* **Work to do**
Render the material below as a Markdown table with a "Row" column numbering each line and a "Line" column holding the line itself, omitting blank lines.

* **Raw records**
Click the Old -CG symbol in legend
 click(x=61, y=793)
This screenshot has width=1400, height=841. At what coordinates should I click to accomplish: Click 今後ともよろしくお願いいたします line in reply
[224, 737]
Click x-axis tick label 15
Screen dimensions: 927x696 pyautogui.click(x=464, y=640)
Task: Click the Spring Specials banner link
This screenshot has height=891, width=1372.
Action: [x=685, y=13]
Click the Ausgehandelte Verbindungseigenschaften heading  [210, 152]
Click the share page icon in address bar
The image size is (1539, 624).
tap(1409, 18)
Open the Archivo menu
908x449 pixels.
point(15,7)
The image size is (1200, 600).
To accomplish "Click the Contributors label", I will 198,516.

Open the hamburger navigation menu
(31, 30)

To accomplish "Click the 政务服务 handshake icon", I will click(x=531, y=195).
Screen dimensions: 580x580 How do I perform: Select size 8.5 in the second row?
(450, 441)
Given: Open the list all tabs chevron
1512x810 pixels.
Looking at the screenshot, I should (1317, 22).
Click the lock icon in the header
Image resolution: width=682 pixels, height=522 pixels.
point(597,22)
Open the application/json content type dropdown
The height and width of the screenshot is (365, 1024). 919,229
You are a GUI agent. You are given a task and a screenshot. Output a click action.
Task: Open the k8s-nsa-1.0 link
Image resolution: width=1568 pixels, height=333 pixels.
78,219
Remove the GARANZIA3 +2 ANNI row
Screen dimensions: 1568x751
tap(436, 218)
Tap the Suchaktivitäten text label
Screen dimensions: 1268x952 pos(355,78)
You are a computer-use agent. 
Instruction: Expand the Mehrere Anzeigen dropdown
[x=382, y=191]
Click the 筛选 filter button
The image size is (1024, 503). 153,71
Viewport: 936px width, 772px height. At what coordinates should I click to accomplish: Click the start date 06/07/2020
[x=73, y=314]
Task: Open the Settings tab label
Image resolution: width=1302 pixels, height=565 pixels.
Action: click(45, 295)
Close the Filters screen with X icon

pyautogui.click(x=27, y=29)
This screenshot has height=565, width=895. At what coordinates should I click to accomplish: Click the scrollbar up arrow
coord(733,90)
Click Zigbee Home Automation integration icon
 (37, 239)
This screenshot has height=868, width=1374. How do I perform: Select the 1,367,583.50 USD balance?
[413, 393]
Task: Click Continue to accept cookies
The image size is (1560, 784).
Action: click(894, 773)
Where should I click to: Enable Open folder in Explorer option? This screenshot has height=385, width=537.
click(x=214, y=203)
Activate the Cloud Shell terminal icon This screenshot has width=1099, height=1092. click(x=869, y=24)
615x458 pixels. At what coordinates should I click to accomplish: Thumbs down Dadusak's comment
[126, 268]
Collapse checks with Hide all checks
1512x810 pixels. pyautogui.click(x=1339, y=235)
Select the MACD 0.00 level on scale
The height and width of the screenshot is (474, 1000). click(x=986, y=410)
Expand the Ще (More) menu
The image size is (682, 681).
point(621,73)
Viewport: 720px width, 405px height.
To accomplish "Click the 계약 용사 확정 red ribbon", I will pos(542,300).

* **Reply**
| Row | Line |
|---|---|
| 1 | Click the Old -CG symbol in legend |
| 2 |  click(x=61, y=793) |
| 3 | This screenshot has width=1400, height=841. At what coordinates should I click to accomplish: Click 今後ともよろしくお願いいたします line in reply |
| 4 | [224, 737] |
| 5 | Click x-axis tick label 15 |
| 6 | Screen dimensions: 927x696 pyautogui.click(x=464, y=640) |
| 7 | Task: Click the Spring Specials banner link |
| 8 | This screenshot has height=891, width=1372. |
| 9 | Action: [x=685, y=13] |
| 10 | Click the Ausgehandelte Verbindungseigenschaften heading  [210, 152] |
| 11 | Click the share page icon in address bar |
| 12 | The image size is (1539, 624). |
| 13 | tap(1409, 18) |
| 14 | Open the Archivo menu |
| 15 | 908x449 pixels. |
| 16 | point(15,7) |
| 17 | The image size is (1200, 600). |
| 18 | To accomplish "Click the Contributors label", I will 198,516. |
| 19 | Open the hamburger navigation menu |
| 20 | (31, 30) |
| 21 | To accomplish "Click the 政务服务 handshake icon", I will click(x=531, y=195). |
| 22 | Screen dimensions: 580x580 How do I perform: Select size 8.5 in the second row? |
| 23 | (450, 441) |
| 24 | Given: Open the list all tabs chevron |
| 25 | 1512x810 pixels. |
| 26 | Looking at the screenshot, I should (1317, 22). |
| 27 | Click the lock icon in the header |
| 28 | Image resolution: width=682 pixels, height=522 pixels. |
| 29 | point(597,22) |
| 30 | Open the application/json content type dropdown |
| 31 | The height and width of the screenshot is (365, 1024). 919,229 |
| 32 | You are a GUI agent. You are given a task and a screenshot. Output a click action. |
| 33 | Task: Open the k8s-nsa-1.0 link |
| 34 | Image resolution: width=1568 pixels, height=333 pixels. |
| 35 | 78,219 |
| 36 | Remove the GARANZIA3 +2 ANNI row |
| 37 | Screen dimensions: 1568x751 |
| 38 | tap(436, 218) |
| 39 | Tap the Suchaktivitäten text label |
| 40 | Screen dimensions: 1268x952 pos(355,78) |
| 41 | You are a computer-use agent.  |
| 42 | Instruction: Expand the Mehrere Anzeigen dropdown |
| 43 | [x=382, y=191] |
| 44 | Click the 筛选 filter button |
| 45 | The image size is (1024, 503). 153,71 |
| 46 | Viewport: 936px width, 772px height. At what coordinates should I click to accomplish: Click the start date 06/07/2020 |
| 47 | [x=73, y=314] |
| 48 | Task: Open the Settings tab label |
| 49 | Image resolution: width=1302 pixels, height=565 pixels. |
| 50 | Action: click(45, 295) |
| 51 | Close the Filters screen with X icon |
| 52 | pyautogui.click(x=27, y=29) |
| 53 | This screenshot has height=565, width=895. At what coordinates should I click to accomplish: Click the scrollbar up arrow |
| 54 | coord(733,90) |
| 55 | Click Zigbee Home Automation integration icon |
| 56 |  (37, 239) |
| 57 | This screenshot has height=868, width=1374. How do I perform: Select the 1,367,583.50 USD balance? |
| 58 | [413, 393] |
| 59 | Task: Click Continue to accept cookies |
| 60 | The image size is (1560, 784). |
| 61 | Action: click(894, 773) |
| 62 | Where should I click to: Enable Open folder in Explorer option? This screenshot has height=385, width=537. |
| 63 | click(x=214, y=203) |
| 64 | Activate the Cloud Shell terminal icon This screenshot has width=1099, height=1092. click(x=869, y=24) |
| 65 | 615x458 pixels. At what coordinates should I click to accomplish: Thumbs down Dadusak's comment |
| 66 | [126, 268] |
| 67 | Collapse checks with Hide all checks |
| 68 | 1512x810 pixels. pyautogui.click(x=1339, y=235) |
| 69 | Select the MACD 0.00 level on scale |
| 70 | The height and width of the screenshot is (474, 1000). click(x=986, y=410) |
| 71 | Expand the Ще (More) menu |
| 72 | The image size is (682, 681). |
| 73 | point(621,73) |
| 74 | Viewport: 720px width, 405px height. |
| 75 | To accomplish "Click the 계약 용사 확정 red ribbon", I will pos(542,300). |